* _WHAT YOU NEED TO DO_
What's needed is an exact copy of the lines from the one that contains "Booking (728, 1336)" to the end of the data below, leaving the pictures out.

Entries taken from a collection:
────────────────
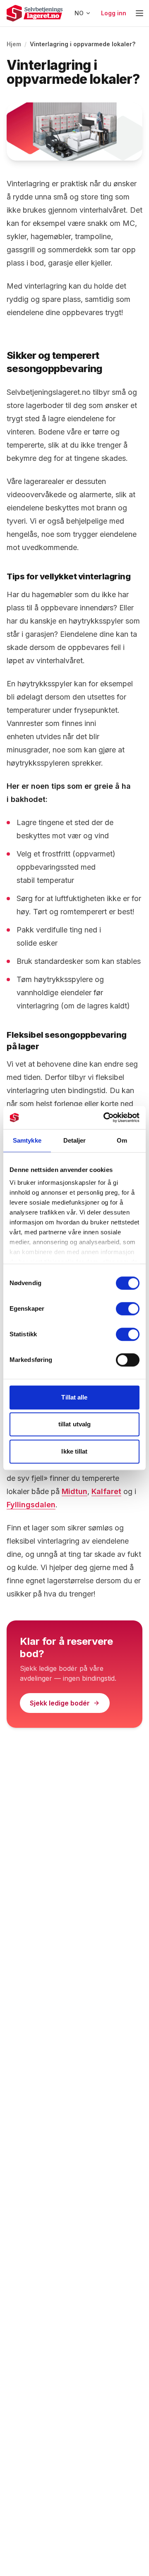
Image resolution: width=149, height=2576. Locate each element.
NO (79, 13)
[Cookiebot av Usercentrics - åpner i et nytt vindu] (105, 1117)
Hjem (14, 43)
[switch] (127, 1308)
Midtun (74, 1491)
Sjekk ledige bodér (60, 1703)
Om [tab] (122, 1140)
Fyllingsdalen (31, 1504)
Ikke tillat (74, 1451)
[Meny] (139, 13)
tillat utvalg (74, 1424)
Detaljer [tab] (74, 1140)
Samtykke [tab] (27, 1140)
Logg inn (113, 13)
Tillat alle (74, 1397)
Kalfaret (106, 1491)
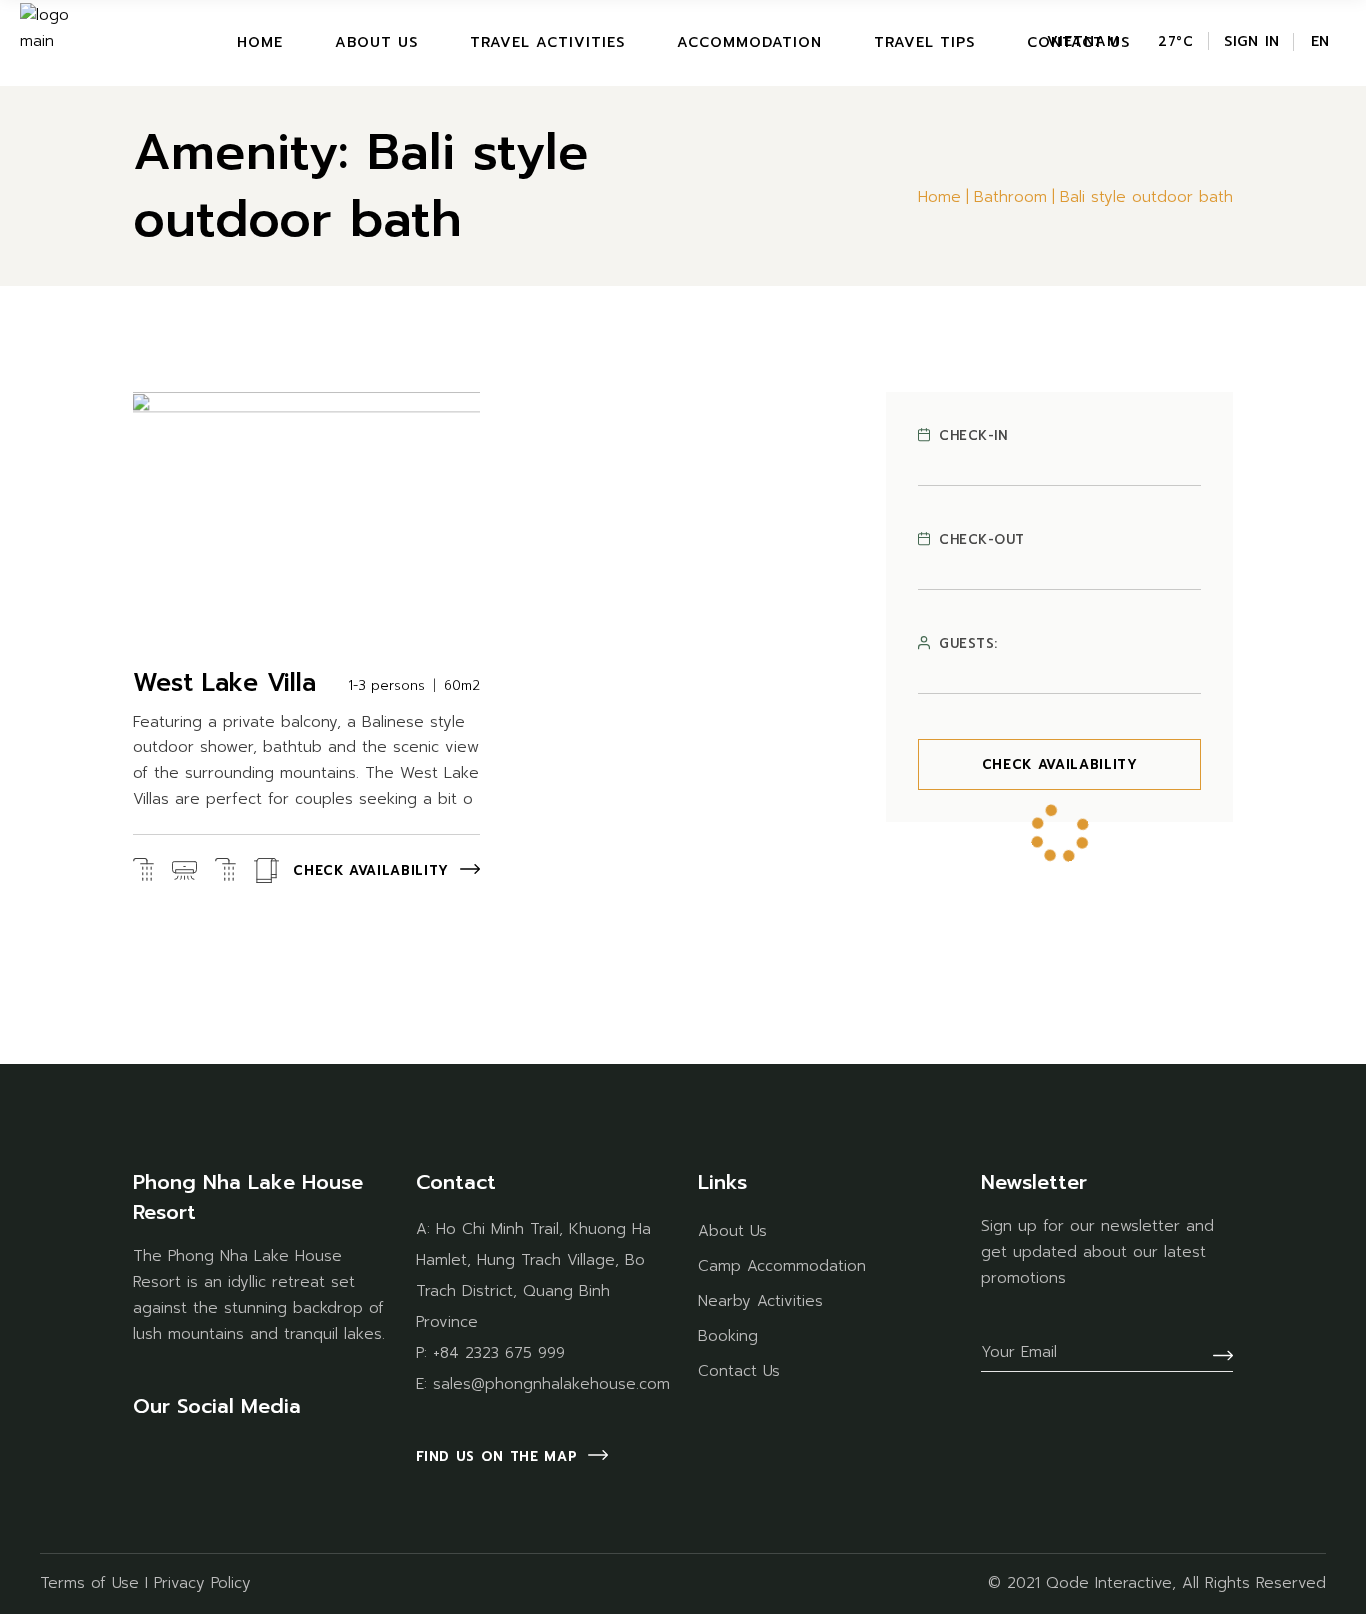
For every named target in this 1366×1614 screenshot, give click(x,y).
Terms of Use (89, 1583)
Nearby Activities (760, 1301)
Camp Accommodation (782, 1266)
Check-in (973, 436)
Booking (728, 1336)
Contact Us (739, 1371)
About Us (732, 1231)
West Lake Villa (224, 683)
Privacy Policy (202, 1583)
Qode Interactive (1109, 1583)
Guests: (968, 644)
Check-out (982, 540)
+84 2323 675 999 (499, 1353)
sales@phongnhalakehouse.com (551, 1384)
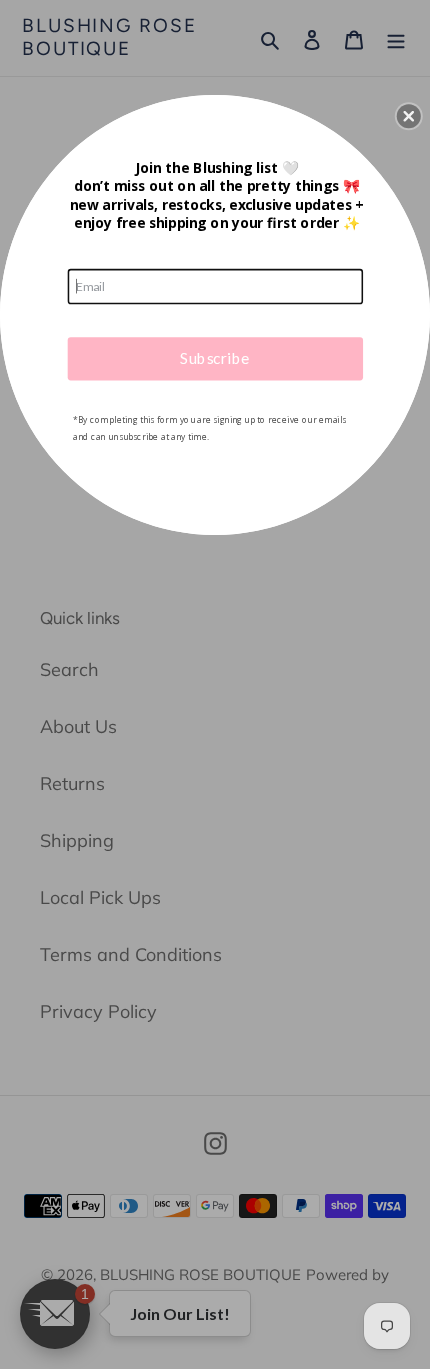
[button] (409, 116)
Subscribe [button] (214, 357)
────────────────
* _WRITTEN REPLY_
Booking (728, 1336)
Contact Us (739, 1371)
About Us (732, 1231)
West Lake Villa (224, 683)
Privacy Policy (202, 1583)
Qode Interactive (1109, 1583)
Guests: (968, 644)
Check-out (982, 540)
+84 2323 675 999 (499, 1353)
sales@phongnhalakehouse.com (551, 1384)
[button] (409, 116)
Subscribe [button] (214, 357)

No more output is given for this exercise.